While she was certainly high, there’s a lot of truth to the fight between Jessica and Trish. No, Jess would never have chosen to back down normally, but she has a point. When does she get to live a normal life? How can she be a healthy, happy person if she never stops hunting down killers? And if, as Trish suggested, she can only stop when the killer is caught, how will she ever stop? This all feels a bit like we’re angling more towards a somewhat domesticated version of Jessica, the one who makes safe choices for a child and has emotionally mature relationships.
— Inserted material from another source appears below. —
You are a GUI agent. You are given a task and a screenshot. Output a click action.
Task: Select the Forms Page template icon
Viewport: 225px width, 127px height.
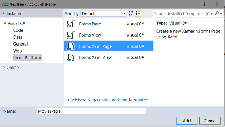point(71,24)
Speaking of which, it felt huge that Jessica actually told Oscar what was going on. She can now see that there’s a way to both keep someone she cares about out of it, and not lie to them or otherwise push them away. Season 1 Jessica was all about all or nothing, which meant lying to people she loved and compartmentalizing everything in her life. Now, she’s more open and honest than we’ve ever seen her, though not with Trish.

Malcolm is out of sight, either sobering up or on a bender, depending on how his late-night run went from last episode. But he had a point about Trish keeping secrets from Jessica, and it applies here in the reverse. Lying to Trish about Alisa means that part of Jessica always knew she couldn’t keep her. Talking to Trish might have accelerated that, or put the sisters on opposite sides, and Jessica wans’t ready for either.

Another sign that Jessica is growing up? The way she treated Vido’s mom, Sonia. No crass or cutting remark. Just empathy and kindness. Maybe our girl really is changing after all.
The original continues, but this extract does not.